Work to be completed: Which lines in the items below contain the word "This"? Copy each of those lines in full.
## BEGIN Stored rows
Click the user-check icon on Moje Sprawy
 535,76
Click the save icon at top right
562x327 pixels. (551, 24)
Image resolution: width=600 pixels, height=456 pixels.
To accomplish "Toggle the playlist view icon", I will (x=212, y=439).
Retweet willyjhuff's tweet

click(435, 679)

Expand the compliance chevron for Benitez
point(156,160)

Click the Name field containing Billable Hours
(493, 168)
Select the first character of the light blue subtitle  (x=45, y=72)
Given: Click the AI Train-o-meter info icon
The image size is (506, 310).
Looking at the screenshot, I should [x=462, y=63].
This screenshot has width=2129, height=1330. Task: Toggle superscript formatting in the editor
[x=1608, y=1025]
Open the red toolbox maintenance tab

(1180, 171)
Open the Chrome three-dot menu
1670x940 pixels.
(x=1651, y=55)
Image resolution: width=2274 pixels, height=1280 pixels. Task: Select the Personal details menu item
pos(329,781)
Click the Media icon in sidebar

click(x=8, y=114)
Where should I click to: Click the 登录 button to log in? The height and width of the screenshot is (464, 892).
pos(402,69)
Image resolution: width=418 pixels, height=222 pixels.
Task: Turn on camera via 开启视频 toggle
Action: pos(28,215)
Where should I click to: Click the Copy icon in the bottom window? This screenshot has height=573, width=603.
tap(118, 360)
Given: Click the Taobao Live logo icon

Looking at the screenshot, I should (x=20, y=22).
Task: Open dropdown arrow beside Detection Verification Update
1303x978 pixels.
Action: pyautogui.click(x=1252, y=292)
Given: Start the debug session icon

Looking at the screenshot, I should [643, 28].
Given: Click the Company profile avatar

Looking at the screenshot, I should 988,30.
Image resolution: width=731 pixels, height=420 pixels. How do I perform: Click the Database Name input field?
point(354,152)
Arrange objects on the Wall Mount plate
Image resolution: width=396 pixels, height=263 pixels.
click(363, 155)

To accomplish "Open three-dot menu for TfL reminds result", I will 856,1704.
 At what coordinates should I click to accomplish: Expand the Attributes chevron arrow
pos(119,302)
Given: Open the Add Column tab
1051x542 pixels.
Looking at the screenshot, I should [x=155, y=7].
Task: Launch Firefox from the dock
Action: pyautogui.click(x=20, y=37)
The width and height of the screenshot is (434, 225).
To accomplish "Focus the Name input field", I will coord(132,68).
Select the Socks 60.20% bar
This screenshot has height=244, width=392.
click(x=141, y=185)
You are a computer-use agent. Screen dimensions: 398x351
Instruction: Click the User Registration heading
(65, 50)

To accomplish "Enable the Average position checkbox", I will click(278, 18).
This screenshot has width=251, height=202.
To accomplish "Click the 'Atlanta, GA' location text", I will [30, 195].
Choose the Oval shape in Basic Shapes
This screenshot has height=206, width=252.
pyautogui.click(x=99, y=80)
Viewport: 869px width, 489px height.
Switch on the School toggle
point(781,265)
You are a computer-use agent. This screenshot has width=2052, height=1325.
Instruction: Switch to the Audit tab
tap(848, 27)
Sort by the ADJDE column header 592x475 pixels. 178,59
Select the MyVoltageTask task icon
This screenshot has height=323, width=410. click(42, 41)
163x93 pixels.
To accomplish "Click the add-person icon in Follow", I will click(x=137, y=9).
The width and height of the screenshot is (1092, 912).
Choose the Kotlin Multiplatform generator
## END Stored rows
Response:
This screenshot has width=2129, height=1330. Task: Toggle superscript formatting in the editor
Where should I click to: Click the Copy icon in the bottom window? This screenshot has height=573, width=603.
This screenshot has height=244, width=392.
This screenshot has width=251, height=202.
This screenshot has height=206, width=252.
You are a computer-use agent. This screenshot has width=2052, height=1325.
This screenshot has height=323, width=410. click(42, 41)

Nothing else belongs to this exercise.